Minha chefe está falando há quinze minutos, mas eu absorvo muito pouco. Tudo em que consigo me concentrar é na luz alaranjada dos raios na parede e na leve dor de cabeça que ela tem me causado.

A boca de Lavínia se move, articulando com perfeita dicção. Se eu estivesse concentrada, mesmo a uma longa distância, seria capaz de compreender as palavras que ela diz. Mas não é o caso.

Minha mente está convencida a negar a autenticidade dessa reunião, simplesmente porque é inacreditável que estejamos mesmo lado a lado nesta sala, Hugo e eu, sob os pedidos de Lavínia para contratarmos, juntos, os funcionários da nova franquia que o grupo Veras − no qual trabalhamos − abrirá na cidade.

– Vocês precisam superar isso! Não são mais vendedores. Hugo já subiu de cargo duas vezes, em dois anos e você, Violeta, três!

Eu decido engolir em seco para evitar desencadear um eterno embate com meu ex-atual-colega, com quem nunca me entendi.

– Lav, eu entendo sua posição, mas não vejo como isso pode dar certo – é ele quem responde, educado, cínico, como sempre fora na frente dela. – Nós não nos entendemos. Não conseguiríamos chegar a um denominador comum.

Mesmo que seja Hugo quem se pronuncia, para minha irritação, é a mim que Lavínia fuzila, antes de esclarecer que não há discussão sobre o caso e dá-lo como encerrado. Vamos mesmo trabalhar juntos, até que se defina um gerente para a nova loja. Minha supervisora pede que ele se retire para conversarmos a sós. Hugo passa o polegar sobre a notável cicatriz que tem no filtro labial – aquele espaço que há entre a boca e o nariz – e abre um sorriso irônico, obviamente sem que ela veja, deixando-me com a certeza de que acha que serei chamada a atenção. Semicerro meus olhos, querendo socá-lo, mas conhecendo Lavínia como conheço, sei que este não é o caso.

– Você não está fazendo isso comigo – não consigo esconder a mágoa em minhas palavras assim que ele sai pela porta. Aliás, não consigo esconder a mágoa sequer, por ela não ter tomado minhas dores na época do nosso problema. Somos amigas fora daqui, e por mais que ela seja minha chefe, sempre achei que merecia algum crédito por nossa amizade e pelos anos em que trabalhamos juntas antes de Hugo existir nessa empresa. Nem que esse crédito se limitasse a alguma confiabilidade. Mas não. Eu senti seu olhar de dúvida quando Hugo contou aquelas mentiras horríveis sobre mim, em sua tentativa vil de evitar minha promoção.

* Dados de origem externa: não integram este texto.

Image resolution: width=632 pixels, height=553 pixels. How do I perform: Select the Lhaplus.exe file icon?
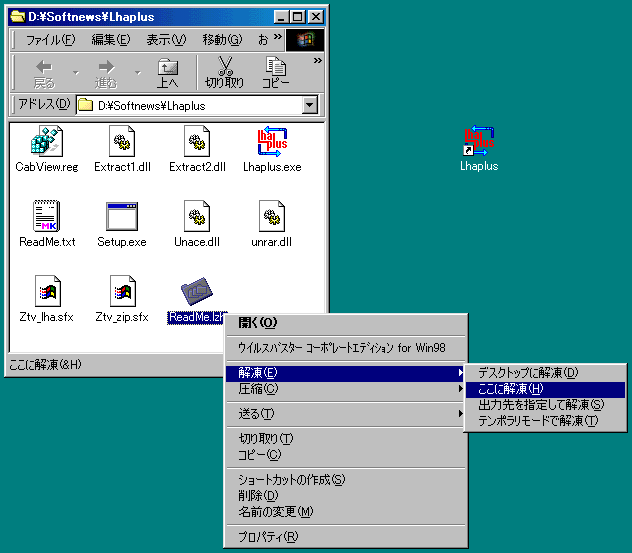coord(271,142)
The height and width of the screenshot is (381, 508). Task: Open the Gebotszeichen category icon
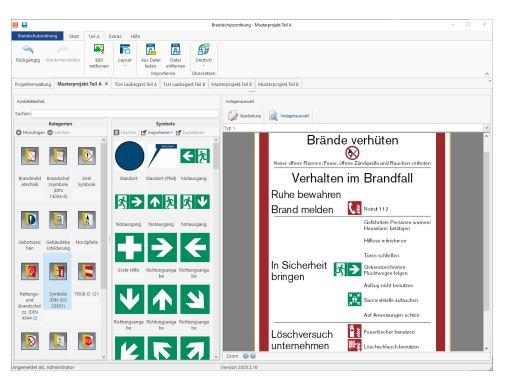click(30, 220)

– Não seja tão teimosa, Violeta. Eu preciso dos meus melhores contratadores nessa missão. E advinha quem são meus gerentes que têm as melhores equipes?

Levo as mãos às têmporas, que estão começando a latejar.

– Não acredito que ele seja assim tão bom.

– Para, Violeta! Isso é pura implicância. Você sabe que é. – Eu realmente sei. Hugo é muito bom. Profissional literalmente ao extremo. Isso era o que mais o incomodava quando éramos vendedores. Ele não admitia ficar atrás de mim.

– Certo, Lav – aceito, soltando um suspiro que entrega minha contrariedade. – Mas se ele aprontar alguma coisa, qualquer coisa comigo, eu caio fora.

Deixo o escritório e sigo direto para o shopping onde fica minha loja. Como não dirijo, tenho que agradecer pela vantagem da franquia que eu gerencio ser a mais próxima do lugar onde nossas reuniões acontecem. Atravesso a avenida, parando para aguardar o fechamento de dois ou três sinais e caminho por alguns metros até chegar ao meu destino. Antes de subir até o meu piso, porém, paro na metade do caminho e entro na livraria de sempre, para tomar um café. Cafeína sempre é o melhor remédio para minhas dores de cabeça. Faço meu pedido para a atendente que já me conhece e não preciso solicitar que ela me dê o desconto de funcionário.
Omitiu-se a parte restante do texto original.